Généralement, je fais partie de ces metteurs en scène qui arpentent leur salle les soirs de représentations, aux prises avec la nervosité et l'angoisse, la fébrilité et l'excitation. Je suis aussi de ceux qui se retrouvent parfois en petite boule dans un coin sombre ou qui se terrent dans la coulisse, incapables de s'installer calmement pour regarder le travail en cours.
Peu de mes productions (sinon celles où je devais agir comme régisseur donc concrètement impliqué) me voient jouir du plaisir du spectateur. Et du coup, mon niveau d'exigence (envers moi, envers les comédiens, envers les techniciens, envers le public) monte en flèche, labourant farouchement ma subjectivité.
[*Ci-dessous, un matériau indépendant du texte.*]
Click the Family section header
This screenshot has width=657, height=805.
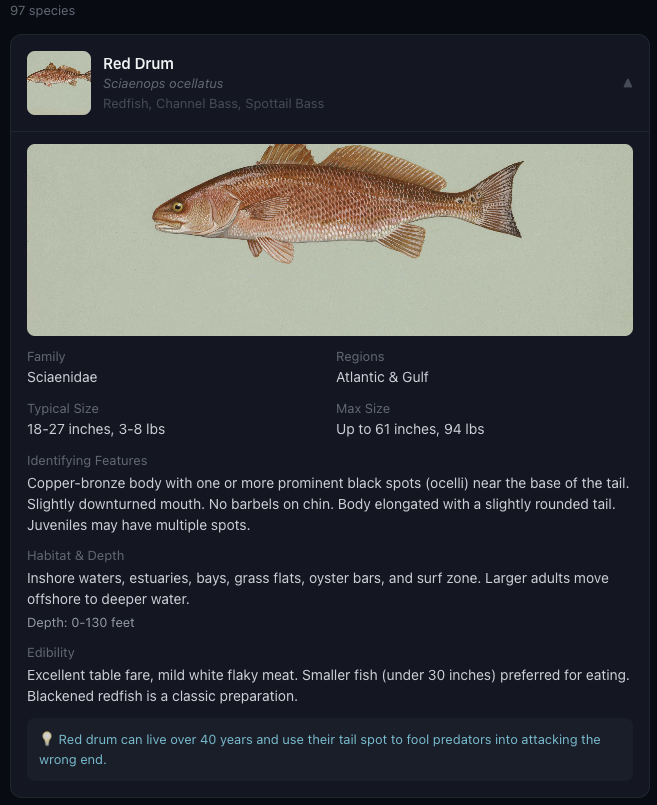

D'ailleurs, je n'aime pas beaucoup (voire pas du tout) recevoir des commentaires après une représentation tant l'expérience, pendant le moment du spectacle, est physique et intense.
C'est pourquoi j'ai bien souri à la lecture de ce passage de Brigitte Haentjens dans son ouvrage Un regard qui te fracasse, publié chez Boréal en 2014:
Je ne manque pas une seule représentation de mes spectacles, sauf si je dois être dans une autre ville, loin, à l'étranger. Autrement, je veux être là tous les soirs. Ou plutôt: je ne peux pas ne pas y être.
Ça décrit assez bien ce besoin qu'on sait d'emblée voué à la souffrance:
Je trouve particulièrement épuisant et douloureux d'être assise au fond de la salle, d'entendre les toux, de voir les jambes qui bougent, de surprendre un spectateur qui sort puis rentre ou qui envoie un texto, boit de l'eau, baille ou somnole. Et cela me pèse de plus en plus au fur et à mesure de représentations, comme si la répétition des incidents, qui troublent la représentation selon moi, grugeait inexorablement ma patience et augmentait mon irritabilité. [...] Contrairement aux interprètes, qui peuvent y puiser beaucoup de gratification, le contact avec les spectateurs m'épuise, me vide. Même si leur réaction est enthousiaste.
Pourquoi alors se donner autant de misère? Sado-masochisme? C'est le côté noir de la chose qui pourtant, n'arrive pas, paradoxalement, à éteindre l'exaltation du théâtre, de ce plaisir grisant et vertigineux de voir des gens réunis pour voir, pour entendre ces comédiens qui portent, au fond, quelque part, une vision du théâtre, une vision du monde, une part de soi.
Je dis souvent que le metteur en scène est accouché du spectacle. [...] [Cela] explique peut-être la sensation de vide et de froid éprouvé lors des représentations, et le désir, irrépressible, de retourner dans la chaleur de la création.